##### ENTRIES SHOWN

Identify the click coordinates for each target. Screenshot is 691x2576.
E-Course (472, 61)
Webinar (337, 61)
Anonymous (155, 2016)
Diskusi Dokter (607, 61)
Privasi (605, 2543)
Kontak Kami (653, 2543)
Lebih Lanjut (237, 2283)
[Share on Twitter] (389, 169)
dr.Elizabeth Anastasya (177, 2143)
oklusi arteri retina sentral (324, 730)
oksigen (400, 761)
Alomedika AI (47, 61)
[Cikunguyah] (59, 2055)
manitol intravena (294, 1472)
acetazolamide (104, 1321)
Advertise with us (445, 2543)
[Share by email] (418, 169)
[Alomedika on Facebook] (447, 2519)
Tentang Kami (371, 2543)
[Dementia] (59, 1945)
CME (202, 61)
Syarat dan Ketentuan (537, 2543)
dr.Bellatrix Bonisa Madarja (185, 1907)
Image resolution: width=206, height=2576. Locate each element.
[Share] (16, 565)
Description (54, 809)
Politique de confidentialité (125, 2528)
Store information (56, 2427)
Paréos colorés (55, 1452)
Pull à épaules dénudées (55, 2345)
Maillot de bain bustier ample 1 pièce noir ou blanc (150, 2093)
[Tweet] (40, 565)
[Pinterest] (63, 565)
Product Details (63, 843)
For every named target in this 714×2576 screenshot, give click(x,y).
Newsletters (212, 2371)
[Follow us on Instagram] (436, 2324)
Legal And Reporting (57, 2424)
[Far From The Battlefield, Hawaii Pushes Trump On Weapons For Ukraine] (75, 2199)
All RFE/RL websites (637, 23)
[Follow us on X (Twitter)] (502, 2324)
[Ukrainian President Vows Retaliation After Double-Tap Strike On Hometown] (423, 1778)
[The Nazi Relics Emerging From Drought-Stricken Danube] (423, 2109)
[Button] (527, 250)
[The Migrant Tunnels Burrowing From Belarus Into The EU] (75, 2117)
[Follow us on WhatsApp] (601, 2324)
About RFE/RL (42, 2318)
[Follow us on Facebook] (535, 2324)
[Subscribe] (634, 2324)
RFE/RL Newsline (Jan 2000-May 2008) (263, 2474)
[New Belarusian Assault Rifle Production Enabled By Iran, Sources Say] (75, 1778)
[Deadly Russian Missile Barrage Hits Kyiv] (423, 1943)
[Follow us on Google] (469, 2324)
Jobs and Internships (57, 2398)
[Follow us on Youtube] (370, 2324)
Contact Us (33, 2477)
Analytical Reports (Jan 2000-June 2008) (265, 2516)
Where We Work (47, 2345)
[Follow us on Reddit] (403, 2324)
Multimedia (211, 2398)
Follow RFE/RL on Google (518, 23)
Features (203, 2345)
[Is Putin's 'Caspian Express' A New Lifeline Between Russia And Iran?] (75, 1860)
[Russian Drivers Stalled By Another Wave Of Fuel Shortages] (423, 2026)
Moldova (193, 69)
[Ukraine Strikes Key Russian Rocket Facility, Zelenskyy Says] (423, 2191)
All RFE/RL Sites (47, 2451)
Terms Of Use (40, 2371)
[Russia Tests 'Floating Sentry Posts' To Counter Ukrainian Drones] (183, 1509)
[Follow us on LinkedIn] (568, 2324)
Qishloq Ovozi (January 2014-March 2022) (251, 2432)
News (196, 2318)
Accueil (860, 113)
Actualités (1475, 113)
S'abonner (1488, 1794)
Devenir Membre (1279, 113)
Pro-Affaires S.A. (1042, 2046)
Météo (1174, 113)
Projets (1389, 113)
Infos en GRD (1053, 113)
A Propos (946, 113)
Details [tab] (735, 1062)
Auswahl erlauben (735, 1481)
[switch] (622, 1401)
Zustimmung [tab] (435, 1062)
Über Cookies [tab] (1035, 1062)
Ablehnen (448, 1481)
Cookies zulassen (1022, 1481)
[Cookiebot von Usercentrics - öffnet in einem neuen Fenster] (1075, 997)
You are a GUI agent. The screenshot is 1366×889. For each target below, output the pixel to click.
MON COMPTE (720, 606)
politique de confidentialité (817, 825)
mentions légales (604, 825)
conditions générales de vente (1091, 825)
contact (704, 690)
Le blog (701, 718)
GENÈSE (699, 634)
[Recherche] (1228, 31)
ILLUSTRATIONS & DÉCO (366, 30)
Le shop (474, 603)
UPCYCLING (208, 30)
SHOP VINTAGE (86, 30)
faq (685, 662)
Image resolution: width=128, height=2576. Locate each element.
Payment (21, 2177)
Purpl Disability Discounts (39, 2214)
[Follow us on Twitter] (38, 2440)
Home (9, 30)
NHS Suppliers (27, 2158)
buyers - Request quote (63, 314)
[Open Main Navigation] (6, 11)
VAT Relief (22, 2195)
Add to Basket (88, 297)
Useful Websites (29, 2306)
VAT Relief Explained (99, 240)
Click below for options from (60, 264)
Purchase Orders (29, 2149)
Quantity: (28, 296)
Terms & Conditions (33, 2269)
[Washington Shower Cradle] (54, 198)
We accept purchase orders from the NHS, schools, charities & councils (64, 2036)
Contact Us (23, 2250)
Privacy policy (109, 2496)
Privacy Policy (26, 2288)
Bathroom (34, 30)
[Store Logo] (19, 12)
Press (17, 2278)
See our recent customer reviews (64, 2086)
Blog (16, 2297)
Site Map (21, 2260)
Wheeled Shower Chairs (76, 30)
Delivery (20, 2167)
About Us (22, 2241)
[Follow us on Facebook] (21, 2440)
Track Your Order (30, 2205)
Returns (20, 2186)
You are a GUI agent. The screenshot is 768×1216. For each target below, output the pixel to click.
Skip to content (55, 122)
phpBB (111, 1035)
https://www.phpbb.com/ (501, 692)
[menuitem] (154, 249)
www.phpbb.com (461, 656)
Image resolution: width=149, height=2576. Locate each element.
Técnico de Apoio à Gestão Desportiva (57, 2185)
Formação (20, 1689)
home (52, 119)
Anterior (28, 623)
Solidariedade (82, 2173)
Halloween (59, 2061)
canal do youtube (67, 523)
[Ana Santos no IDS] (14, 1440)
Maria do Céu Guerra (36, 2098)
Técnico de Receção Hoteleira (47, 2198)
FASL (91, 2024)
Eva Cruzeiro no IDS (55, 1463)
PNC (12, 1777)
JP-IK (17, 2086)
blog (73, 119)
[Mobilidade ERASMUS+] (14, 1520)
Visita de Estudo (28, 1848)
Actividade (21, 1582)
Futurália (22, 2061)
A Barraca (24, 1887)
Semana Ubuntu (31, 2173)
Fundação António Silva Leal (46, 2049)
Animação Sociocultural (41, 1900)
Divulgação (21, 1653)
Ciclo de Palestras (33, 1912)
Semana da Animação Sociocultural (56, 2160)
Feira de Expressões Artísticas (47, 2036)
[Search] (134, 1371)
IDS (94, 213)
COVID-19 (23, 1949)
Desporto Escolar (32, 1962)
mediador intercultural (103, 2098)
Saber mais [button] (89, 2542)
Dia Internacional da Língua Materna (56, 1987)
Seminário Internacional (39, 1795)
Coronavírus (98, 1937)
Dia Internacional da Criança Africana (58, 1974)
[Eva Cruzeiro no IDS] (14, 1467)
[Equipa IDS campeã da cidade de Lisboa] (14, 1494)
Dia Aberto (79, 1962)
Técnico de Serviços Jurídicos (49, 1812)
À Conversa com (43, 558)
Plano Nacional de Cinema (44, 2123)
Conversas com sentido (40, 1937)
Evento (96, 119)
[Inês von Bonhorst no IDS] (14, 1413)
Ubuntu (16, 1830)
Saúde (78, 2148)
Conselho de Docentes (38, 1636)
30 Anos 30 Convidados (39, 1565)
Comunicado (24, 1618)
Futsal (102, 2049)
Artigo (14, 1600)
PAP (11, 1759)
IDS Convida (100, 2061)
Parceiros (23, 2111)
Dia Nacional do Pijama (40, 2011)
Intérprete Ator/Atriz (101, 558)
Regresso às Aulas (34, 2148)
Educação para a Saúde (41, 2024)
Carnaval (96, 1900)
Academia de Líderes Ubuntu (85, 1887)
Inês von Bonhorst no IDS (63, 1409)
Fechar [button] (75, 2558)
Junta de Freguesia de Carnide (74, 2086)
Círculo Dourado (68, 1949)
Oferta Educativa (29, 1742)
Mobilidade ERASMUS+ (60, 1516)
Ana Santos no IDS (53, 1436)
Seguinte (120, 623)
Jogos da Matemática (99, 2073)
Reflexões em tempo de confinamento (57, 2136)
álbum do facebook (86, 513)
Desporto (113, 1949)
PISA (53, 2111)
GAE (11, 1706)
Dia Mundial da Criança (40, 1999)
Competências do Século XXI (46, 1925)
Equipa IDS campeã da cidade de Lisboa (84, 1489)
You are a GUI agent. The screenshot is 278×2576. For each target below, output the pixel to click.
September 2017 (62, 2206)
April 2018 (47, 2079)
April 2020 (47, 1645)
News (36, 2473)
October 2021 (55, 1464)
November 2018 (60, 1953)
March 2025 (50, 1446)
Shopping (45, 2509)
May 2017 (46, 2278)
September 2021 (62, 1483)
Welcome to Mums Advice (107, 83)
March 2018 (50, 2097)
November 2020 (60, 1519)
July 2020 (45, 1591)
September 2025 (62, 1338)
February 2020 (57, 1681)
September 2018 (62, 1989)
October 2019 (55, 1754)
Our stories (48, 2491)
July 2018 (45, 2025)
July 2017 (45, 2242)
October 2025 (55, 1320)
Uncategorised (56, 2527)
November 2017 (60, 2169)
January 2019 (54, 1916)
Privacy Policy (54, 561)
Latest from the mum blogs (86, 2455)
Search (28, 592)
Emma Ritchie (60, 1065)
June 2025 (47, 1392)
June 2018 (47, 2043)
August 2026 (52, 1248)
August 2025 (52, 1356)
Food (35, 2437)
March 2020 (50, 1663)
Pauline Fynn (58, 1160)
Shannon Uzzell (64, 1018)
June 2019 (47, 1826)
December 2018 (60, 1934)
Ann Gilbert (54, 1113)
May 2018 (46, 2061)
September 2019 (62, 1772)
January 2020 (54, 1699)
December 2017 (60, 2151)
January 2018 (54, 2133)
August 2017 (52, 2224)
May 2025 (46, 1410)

##########

* [PROBLEM TO WORK ON] An exact copy is needed of the lines from the one containing "Latest from the mum blogs (86, 2455)" through the end of the records.

* [RESPONSE FOR THIS EXERCISE]
Latest from the mum blogs (86, 2455)
Search (28, 592)
Emma Ritchie (60, 1065)
June 2025 (47, 1392)
June 2018 (47, 2043)
August 2026 (52, 1248)
August 2025 (52, 1356)
Food (35, 2437)
March 2020 (50, 1663)
Pauline Fynn (58, 1160)
Shannon Uzzell (64, 1018)
June 2019 (47, 1826)
December 2018 (60, 1934)
Ann Gilbert (54, 1113)
May 2018 (46, 2061)
September 2019 (62, 1772)
January 2020 (54, 1699)
December 2017 (60, 2151)
January 2018 (54, 2133)
August 2017 (52, 2224)
May 2025 (46, 1410)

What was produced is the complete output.